__WORK TO DO__. Convert the material from the line with "Task: Open the 发货仓库 dropdown" up to and including the line with "Action: pos(338,154)" into a JSON list of strings, one string per line, with blank lines left out. Leave the pictures out of your answer.

__EXERCISE MATERIAL__.

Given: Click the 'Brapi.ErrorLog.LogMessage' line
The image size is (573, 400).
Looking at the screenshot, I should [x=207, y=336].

--

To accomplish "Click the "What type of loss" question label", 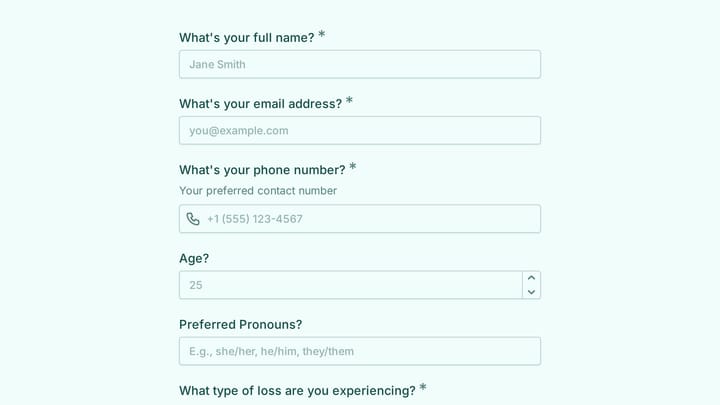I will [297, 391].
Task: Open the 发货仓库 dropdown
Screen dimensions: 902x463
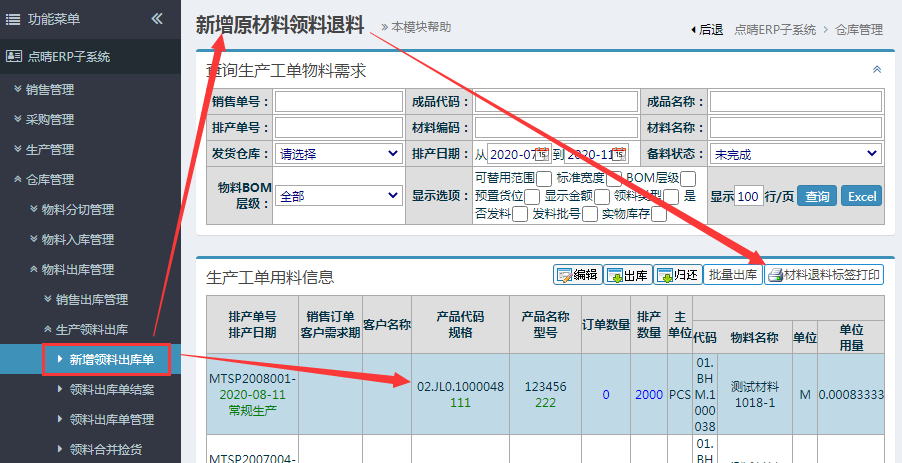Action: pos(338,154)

__FINAL RESULT__.
[
  "Task: Open the 发货仓库 dropdown",
  "Screen dimensions: 902x463",
  "Action: pos(338,154)"
]